The unborn also exercise: We're 69 -- 69, not one. Speaking of Basque literature, in the pleistocene, for example. The dinosaur, the cat, the most realistic say, is waking up from its lethargy. Suddenly there is a certain José Anton Artze, who has collaborated with Zeruko Argian, who has dedicated his time to recovering the txalaparta in that ephemeris Ez dok; but who is a virgin among the books. And he takes out of Isturitz, so to speak, a thing called Tolosan barru. A new, novel, rupturistic thing in the uppercute reader's jaw. I do not say it myself, Juan San Martín in his book of the Sausage, taking the pulse to the time: “Because it’s not going to be easy to have such a
book.” We've classified it as a collection of poems, but it's actually something sweeter. The artistic object, in the words of Koldo Izagirre, collects a series of poems, yes, but it does so in a special, spectacular way, not only with texts to read, but also with eyes. The aesthetic is brave, the design depends on the poem, the collection, turning the book into a multiple scenario. And the book ends up being an adventure, I don't know if from Isturitz to Tolosa, but yes literary.

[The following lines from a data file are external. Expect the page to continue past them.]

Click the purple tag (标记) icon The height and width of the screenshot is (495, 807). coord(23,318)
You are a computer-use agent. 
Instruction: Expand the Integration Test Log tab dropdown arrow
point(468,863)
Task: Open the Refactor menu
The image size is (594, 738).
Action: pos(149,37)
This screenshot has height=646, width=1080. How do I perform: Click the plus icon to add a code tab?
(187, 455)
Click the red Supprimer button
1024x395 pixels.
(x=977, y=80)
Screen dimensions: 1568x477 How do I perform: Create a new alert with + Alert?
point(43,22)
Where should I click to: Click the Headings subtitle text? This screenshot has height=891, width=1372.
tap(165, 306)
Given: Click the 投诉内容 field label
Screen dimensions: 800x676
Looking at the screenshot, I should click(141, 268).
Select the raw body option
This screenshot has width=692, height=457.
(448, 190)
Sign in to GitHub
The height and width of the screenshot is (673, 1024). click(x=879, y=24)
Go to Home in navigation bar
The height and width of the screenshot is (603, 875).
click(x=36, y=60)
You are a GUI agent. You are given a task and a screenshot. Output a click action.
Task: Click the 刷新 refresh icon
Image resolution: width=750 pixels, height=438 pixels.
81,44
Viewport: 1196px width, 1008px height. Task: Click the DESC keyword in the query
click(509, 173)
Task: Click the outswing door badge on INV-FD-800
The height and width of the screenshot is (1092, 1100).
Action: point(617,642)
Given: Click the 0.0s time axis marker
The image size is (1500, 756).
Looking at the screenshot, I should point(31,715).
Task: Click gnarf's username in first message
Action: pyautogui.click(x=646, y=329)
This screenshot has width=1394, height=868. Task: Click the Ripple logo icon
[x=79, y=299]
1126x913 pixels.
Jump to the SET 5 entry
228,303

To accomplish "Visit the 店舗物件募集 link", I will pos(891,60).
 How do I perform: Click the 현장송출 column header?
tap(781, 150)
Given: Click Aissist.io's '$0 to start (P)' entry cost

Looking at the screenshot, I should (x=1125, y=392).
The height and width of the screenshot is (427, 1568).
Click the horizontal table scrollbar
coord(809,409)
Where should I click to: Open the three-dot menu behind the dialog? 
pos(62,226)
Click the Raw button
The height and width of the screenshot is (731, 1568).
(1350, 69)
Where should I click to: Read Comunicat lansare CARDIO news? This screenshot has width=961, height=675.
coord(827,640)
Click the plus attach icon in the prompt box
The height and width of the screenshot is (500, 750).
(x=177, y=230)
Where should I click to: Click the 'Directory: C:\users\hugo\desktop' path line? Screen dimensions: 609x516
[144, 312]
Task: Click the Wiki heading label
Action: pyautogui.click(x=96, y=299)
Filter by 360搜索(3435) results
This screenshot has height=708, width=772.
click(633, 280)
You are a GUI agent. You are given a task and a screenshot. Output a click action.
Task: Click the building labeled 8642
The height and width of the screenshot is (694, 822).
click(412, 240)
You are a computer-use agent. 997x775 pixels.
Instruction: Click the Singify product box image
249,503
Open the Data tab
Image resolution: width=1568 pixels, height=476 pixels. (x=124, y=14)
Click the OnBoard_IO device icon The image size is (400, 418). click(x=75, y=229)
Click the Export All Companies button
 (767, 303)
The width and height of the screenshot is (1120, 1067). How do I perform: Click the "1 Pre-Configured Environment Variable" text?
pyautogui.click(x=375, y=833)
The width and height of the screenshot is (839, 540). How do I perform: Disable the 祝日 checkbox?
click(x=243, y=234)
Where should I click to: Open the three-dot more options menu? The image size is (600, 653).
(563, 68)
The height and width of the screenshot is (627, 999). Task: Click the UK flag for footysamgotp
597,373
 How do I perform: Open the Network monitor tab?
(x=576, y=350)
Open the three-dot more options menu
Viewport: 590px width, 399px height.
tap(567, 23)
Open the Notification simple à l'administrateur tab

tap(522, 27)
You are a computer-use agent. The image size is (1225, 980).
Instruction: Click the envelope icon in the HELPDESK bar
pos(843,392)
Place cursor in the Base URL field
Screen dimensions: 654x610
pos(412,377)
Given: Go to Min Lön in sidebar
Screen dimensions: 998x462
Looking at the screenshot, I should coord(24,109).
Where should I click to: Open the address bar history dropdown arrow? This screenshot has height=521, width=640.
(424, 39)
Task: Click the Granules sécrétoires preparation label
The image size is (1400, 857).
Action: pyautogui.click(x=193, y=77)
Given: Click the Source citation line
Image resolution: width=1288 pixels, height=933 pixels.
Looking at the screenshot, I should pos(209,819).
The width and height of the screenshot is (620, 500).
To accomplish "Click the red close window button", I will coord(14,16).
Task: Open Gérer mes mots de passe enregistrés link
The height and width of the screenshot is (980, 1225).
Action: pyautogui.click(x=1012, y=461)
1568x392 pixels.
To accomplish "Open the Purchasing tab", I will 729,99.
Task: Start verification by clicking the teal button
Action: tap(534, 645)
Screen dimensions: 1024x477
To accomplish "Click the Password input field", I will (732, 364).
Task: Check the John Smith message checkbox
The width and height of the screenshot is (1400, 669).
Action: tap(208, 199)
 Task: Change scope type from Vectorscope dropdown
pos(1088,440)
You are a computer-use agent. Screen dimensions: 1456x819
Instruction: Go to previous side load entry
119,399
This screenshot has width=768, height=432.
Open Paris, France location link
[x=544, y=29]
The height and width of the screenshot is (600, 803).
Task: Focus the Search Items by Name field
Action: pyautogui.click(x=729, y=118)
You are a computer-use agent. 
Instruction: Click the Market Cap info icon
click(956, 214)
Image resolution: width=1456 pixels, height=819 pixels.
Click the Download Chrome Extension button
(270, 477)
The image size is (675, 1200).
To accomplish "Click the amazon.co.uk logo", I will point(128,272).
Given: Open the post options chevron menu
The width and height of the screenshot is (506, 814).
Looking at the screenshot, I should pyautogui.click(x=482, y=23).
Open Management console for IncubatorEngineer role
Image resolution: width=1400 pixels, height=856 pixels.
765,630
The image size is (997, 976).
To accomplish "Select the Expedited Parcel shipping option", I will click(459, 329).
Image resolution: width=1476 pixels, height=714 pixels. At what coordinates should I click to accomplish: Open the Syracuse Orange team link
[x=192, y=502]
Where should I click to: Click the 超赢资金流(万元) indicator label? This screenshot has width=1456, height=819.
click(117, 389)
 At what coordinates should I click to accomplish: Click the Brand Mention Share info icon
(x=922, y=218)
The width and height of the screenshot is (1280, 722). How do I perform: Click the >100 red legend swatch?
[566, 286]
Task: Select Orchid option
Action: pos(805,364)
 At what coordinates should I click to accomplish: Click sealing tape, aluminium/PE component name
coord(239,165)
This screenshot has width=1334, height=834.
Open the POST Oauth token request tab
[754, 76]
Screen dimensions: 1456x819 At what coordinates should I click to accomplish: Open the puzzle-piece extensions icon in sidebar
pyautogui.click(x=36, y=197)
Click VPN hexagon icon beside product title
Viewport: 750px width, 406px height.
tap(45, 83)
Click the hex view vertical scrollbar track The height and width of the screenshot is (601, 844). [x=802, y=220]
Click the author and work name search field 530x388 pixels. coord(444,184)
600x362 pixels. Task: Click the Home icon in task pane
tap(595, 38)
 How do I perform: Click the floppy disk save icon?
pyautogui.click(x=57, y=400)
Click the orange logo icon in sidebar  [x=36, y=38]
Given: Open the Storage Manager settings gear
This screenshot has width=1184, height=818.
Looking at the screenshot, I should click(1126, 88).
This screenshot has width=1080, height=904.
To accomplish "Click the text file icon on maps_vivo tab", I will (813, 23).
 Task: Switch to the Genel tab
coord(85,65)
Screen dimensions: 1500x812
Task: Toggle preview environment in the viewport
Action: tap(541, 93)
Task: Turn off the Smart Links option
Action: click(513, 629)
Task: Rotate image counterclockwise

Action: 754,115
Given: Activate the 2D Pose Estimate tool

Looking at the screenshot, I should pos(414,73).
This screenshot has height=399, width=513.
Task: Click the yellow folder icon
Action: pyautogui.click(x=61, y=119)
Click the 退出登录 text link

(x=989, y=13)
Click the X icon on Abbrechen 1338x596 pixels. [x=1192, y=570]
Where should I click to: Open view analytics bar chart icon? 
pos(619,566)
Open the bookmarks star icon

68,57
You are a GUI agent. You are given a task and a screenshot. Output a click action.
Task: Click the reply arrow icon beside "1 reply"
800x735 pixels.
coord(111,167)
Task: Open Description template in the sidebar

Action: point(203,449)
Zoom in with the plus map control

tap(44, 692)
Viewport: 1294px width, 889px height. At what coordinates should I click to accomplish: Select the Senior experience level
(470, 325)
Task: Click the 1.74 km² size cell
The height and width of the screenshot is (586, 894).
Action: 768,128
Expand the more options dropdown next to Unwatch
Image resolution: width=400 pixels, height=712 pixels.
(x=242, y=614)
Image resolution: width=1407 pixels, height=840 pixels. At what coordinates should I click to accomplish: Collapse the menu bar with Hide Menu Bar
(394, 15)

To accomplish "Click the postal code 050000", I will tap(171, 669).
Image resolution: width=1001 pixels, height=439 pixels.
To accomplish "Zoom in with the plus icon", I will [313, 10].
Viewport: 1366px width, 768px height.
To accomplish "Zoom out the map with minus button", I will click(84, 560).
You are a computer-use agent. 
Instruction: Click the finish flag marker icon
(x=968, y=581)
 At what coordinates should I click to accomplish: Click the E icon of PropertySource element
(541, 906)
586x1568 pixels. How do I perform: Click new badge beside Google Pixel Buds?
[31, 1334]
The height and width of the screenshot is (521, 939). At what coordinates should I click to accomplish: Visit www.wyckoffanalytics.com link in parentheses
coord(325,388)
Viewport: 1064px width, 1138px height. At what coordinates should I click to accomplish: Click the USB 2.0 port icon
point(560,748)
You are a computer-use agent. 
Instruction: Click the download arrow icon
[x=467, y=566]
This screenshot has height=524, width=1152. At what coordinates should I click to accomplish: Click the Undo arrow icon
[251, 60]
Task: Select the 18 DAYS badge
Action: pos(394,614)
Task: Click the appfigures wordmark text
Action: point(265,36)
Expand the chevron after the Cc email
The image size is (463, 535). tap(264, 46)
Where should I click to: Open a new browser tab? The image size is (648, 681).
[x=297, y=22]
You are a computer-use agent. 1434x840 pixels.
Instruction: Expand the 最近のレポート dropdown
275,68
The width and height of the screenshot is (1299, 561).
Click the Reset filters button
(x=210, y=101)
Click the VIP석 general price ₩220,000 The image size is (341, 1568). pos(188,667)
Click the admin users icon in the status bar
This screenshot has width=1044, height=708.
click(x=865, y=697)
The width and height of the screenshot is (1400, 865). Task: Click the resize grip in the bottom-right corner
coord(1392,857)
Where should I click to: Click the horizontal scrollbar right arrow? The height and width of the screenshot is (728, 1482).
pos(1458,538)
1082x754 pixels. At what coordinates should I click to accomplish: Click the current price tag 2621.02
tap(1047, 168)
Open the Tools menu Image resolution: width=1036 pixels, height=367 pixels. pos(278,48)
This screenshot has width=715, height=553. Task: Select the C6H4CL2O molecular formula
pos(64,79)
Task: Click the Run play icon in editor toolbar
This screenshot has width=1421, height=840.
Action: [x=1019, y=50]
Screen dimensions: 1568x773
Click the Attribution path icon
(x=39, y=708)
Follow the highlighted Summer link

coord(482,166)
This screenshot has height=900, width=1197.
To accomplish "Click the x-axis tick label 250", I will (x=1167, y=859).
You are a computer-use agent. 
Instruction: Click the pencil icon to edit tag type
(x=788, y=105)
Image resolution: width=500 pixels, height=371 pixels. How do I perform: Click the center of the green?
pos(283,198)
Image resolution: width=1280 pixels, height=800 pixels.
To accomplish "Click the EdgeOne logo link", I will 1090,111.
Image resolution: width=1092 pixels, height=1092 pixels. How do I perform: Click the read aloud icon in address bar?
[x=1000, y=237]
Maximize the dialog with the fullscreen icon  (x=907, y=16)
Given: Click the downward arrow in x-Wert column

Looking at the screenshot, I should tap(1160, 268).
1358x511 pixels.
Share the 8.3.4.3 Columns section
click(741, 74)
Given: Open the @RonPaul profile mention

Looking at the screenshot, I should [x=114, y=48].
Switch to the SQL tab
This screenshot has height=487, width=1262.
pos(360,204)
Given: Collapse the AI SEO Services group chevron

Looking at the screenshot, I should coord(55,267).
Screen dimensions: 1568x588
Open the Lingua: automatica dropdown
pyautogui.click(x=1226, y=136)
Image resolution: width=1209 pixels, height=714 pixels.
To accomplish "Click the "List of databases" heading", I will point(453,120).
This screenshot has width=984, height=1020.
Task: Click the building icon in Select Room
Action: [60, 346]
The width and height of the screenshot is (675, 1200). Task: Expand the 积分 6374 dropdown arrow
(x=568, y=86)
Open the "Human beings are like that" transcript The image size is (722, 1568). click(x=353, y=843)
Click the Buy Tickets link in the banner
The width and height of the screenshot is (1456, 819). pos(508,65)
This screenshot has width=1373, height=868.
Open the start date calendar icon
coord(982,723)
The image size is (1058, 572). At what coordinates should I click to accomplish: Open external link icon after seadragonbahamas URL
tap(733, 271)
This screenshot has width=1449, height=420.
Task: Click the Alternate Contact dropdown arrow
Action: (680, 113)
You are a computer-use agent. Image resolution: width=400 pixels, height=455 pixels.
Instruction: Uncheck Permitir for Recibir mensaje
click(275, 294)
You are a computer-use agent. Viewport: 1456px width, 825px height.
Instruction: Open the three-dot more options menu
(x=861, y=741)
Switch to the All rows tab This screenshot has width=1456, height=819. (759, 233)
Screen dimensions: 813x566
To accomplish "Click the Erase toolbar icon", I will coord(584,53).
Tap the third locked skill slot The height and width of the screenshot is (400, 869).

And not only in the aesthetic adventure, but also in poems new themes are given or themes are given from a new perspective, aggressive with current ideas, occasionally indecent, at short and lyrical intervals. And I will say: after reading the book, Txoria TXORI may not be one of the poems most achieved by Artze. Or, well, it's so mystified that it's already above good and evil -- and also below if it squeezes me. But beyond the poems that have been stuck in the popular imagination, the work Isturitzetik Tolosan barru offers us the opportunity to get to know a more complete Artze.
What once was an echo, did not fall in the winter of oblivion and remained in a state of dismemory? This oblivion aroused this 2007 edition, a facsimian edition, which respects the original in its conception. Get the unemployed back on the road. He opened the way to get back into the lane. Why not, to be able to make new readings from the present. And a professor who knows a lot about literature has quietly told me that Artze can calmly describe himself as a geek writer at the feet of today's reader. Be it. It may not be entirely false or totally bad. Not even those of us who were not born in the year 69 forget that reading makes the literary work live over time.